Chunking strategies ranked by effectiveness:

  • Semantic chunking (split by topic shifts) — best quality, highest complexity
  • Recursive character splitting with overlap — good balance of quality and simplicity
  • Sentence-window chunking — embed sentences, retrieve surrounding context
  • Fixed-size chunking — simple but produces poor boundaries
python
# Recursive splitting with overlap
from langchain.text_splitter import RecursiveCharacterTextSplitter

splitter = RecursiveCharacterTextSplitter(
    chunk_size=512,
    chunk_overlap=50,
    separators=["\n\n", "\n", ". ", " ", ""],
    length_function=len,
)

# Key insight: chunk_size should match your
# embedding model's sweet spot (usually 256-512 tokens)

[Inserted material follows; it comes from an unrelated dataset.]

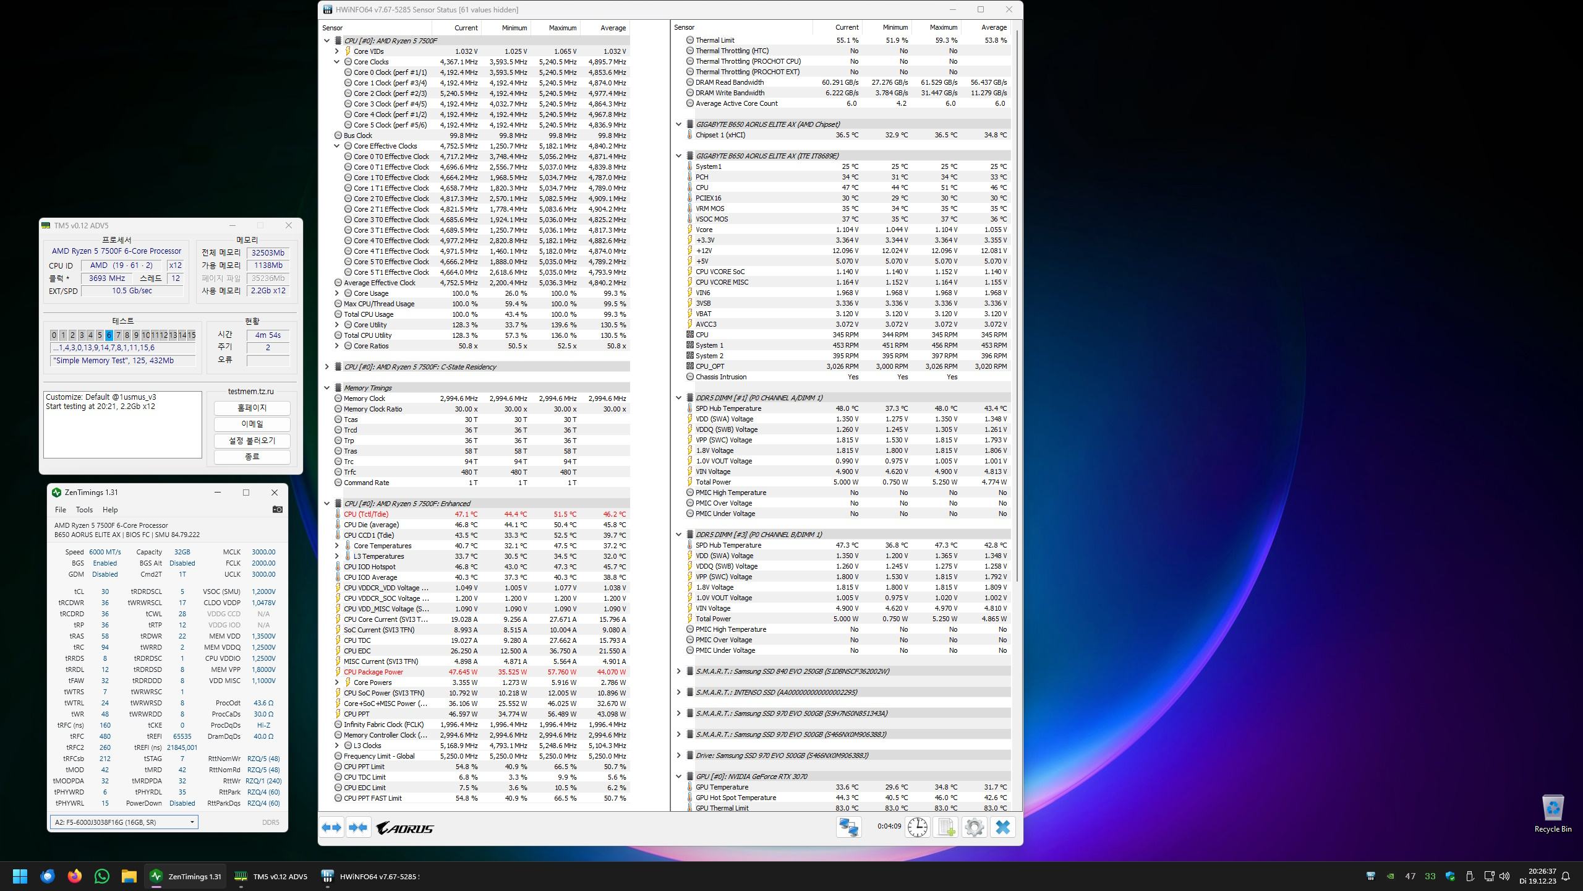Reset sensor min/max with the clock icon
The width and height of the screenshot is (1583, 891).
(x=917, y=827)
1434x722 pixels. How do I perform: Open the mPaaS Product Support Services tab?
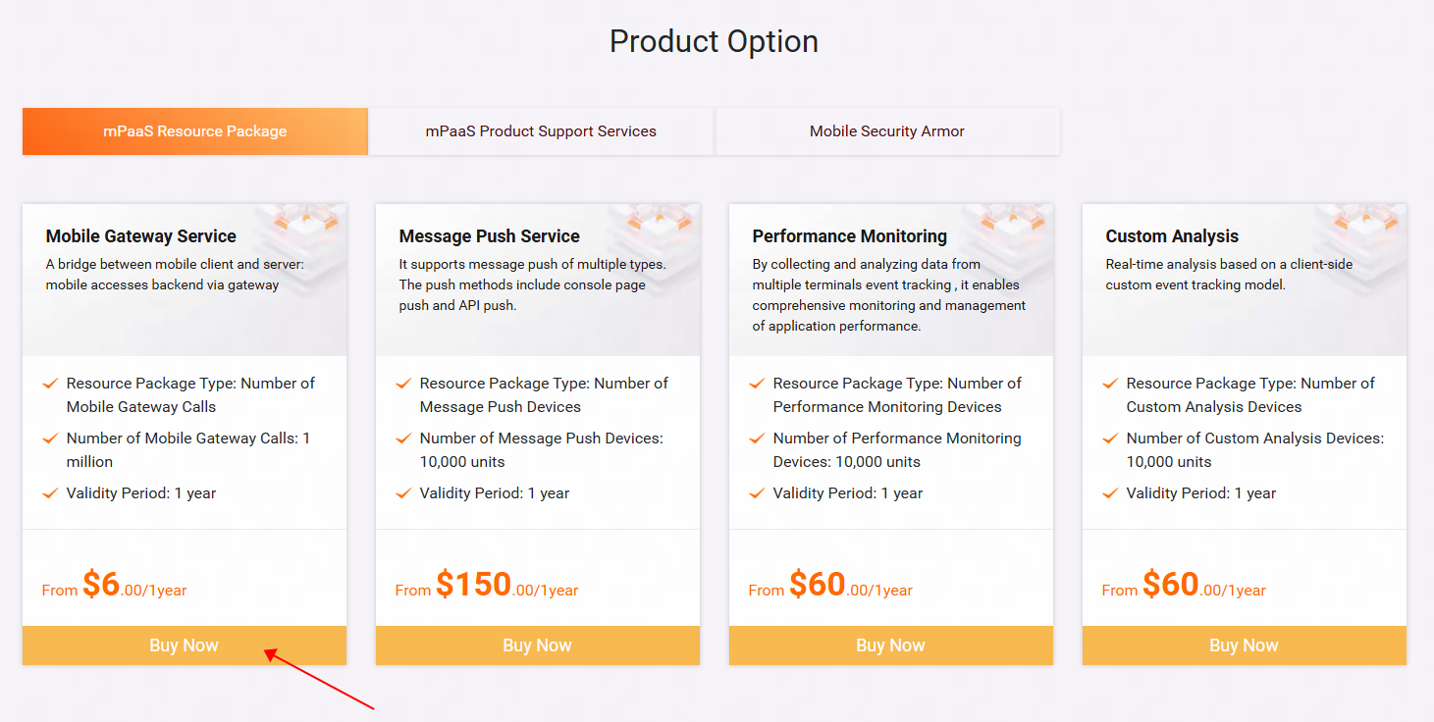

Test your chunking by manually reviewing 50 random chunks. If you can't understand what a chunk is about without seeing its neighbors, your chunks are too small or splitting at wrong boundaries.

Retrieval Quality > Generation Quality

If you retrieve the wrong chunks, no amount of prompt engineering will save you. I spend 80% of optimization time on retrieval and 20% on generation. The most effective improvements I've found are hybrid search (combining dense and sparse retrieval) and re-ranking.

python
# Hybrid search: dense + sparse retrieval
dense_results = vector_db.similarity_search(query, k=20)
sparse_results = bm25_index.search(query, k=20)

# Reciprocal Rank Fusion
combined = reciprocal_rank_fusion(
    [dense_results, sparse_results],
    k=60,  # RRF constant
)

# Re-rank top candidates with cross-encoder
reranked = cross_encoder.rerank(query, combined[:20])
final_context = reranked[:5]

Vector Database Selection

The vector DB market is noisy. Here's my pragmatic take based on production experience.

What matters in practice:

  • Filtering + vector search combined — you almost always need metadata filters alongside similarity search
  • Operational simplicity — managed services beat self-hosted for most teams
  • Update performance — if your corpus changes frequently, write speed matters
  • Cost at scale — embedding storage costs grow linearly with corpus size

Prompt Engineering for RAG

The generation prompt is where you prevent hallucination. Three rules: explicitly instruct the model to only use provided context, include a 'say I don't know' fallback, and structure the context with clear delimiters.

python
system_prompt = """Answer the question using ONLY the provided context.
If the context doesn't contain enough information, say
"I don't have enough information to answer that."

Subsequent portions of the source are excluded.